→ Requirement
Turn the part of the items that opens with the line containing "Click the wireless" and closes with the line containing "coord(273,37)" into a numbered list, omitting blank lines. Leave the pictures out of your answer.

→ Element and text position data
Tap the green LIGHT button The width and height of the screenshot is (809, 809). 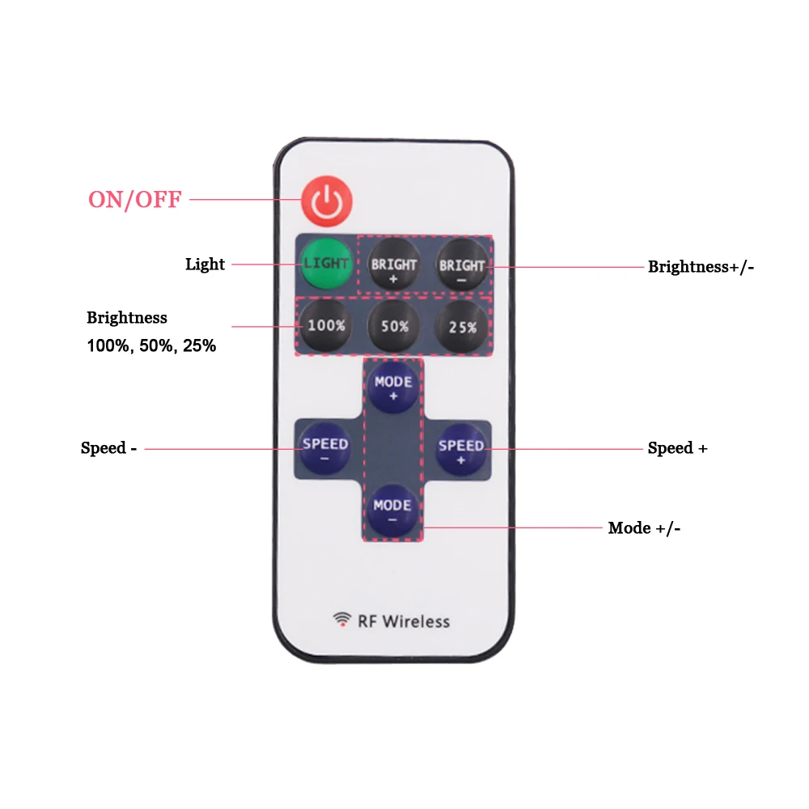coord(327,264)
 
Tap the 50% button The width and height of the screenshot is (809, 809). coord(393,326)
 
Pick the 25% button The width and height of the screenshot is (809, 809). coord(462,326)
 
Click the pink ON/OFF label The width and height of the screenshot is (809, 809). coord(135,200)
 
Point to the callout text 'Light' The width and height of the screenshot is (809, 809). coord(205,265)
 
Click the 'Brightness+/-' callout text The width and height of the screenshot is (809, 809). coord(701,266)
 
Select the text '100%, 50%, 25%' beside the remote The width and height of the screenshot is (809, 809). coord(151,346)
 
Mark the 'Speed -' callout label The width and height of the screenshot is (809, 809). coord(108,448)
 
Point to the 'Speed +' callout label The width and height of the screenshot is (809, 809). coord(677,448)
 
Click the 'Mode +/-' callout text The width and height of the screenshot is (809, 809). coord(644,528)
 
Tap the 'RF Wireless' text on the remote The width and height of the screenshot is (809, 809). coord(403,621)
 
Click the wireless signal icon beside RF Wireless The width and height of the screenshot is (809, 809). coord(342,621)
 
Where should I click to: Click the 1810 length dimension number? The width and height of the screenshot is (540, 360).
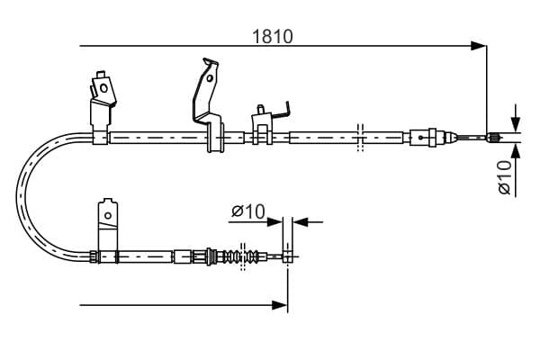coord(273,37)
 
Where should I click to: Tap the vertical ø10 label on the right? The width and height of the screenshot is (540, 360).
coord(505,177)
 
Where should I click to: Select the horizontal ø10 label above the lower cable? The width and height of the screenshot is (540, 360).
coord(248,212)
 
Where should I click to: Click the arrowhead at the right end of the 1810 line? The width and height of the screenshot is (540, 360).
coord(479,46)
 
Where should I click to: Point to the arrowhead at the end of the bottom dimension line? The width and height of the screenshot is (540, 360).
coord(279,305)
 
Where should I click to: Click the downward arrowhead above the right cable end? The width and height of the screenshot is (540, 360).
coord(516,123)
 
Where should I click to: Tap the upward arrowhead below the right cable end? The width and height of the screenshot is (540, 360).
coord(516,151)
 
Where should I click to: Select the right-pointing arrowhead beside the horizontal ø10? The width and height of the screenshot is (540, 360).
coord(274,222)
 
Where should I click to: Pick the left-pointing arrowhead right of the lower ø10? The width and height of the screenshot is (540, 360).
coord(301,222)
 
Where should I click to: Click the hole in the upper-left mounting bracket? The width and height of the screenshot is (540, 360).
coord(104,88)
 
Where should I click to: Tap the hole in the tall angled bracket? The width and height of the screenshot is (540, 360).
coord(210,78)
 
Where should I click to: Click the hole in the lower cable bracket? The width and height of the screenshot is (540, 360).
coord(108,216)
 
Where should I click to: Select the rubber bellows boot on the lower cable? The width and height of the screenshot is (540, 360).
coord(240,256)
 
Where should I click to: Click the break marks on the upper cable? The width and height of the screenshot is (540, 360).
coord(360,137)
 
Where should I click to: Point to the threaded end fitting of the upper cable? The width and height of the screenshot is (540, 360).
coord(492,138)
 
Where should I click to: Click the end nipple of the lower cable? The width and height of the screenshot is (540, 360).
coord(287,256)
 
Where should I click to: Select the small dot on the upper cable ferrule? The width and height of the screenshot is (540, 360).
coord(421,138)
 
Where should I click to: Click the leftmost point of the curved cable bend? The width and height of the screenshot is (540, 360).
coord(16,196)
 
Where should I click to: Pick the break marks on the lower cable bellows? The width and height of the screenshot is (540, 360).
coord(243,256)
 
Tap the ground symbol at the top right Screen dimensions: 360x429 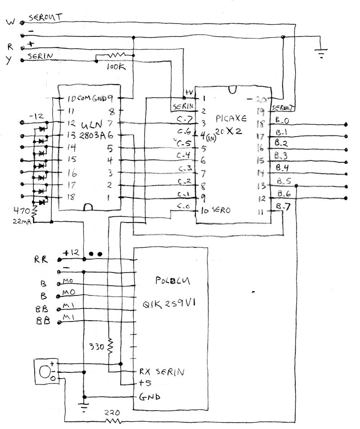pyautogui.click(x=321, y=54)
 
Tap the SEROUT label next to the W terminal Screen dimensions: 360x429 pyautogui.click(x=45, y=18)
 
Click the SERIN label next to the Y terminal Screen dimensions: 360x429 pyautogui.click(x=40, y=56)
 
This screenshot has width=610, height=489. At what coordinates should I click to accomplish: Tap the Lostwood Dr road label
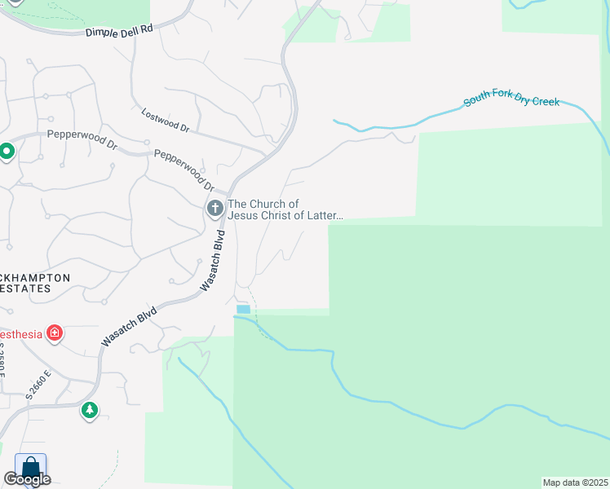tap(165, 121)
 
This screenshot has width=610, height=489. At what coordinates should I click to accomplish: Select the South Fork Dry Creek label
tap(511, 102)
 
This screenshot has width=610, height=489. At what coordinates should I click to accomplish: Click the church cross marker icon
tap(215, 209)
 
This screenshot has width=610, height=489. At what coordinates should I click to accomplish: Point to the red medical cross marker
tap(55, 333)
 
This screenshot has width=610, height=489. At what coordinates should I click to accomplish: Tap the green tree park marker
tap(90, 412)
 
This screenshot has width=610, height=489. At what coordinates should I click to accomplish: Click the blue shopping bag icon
tap(30, 468)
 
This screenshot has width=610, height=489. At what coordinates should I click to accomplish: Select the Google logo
tap(27, 479)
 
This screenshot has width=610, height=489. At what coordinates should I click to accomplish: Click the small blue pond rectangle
tap(242, 309)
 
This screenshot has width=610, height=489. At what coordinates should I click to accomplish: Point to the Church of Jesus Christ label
tap(285, 209)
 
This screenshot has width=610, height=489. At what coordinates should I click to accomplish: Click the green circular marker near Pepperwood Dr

→ Task output
1. Click the wireless signal icon beside RF Wireless The width and height of the screenshot is (809, 809). coord(342,621)
2. Where should I click to: Click the 1810 length dimension number? The width and height of the screenshot is (540, 360).
3. coord(273,37)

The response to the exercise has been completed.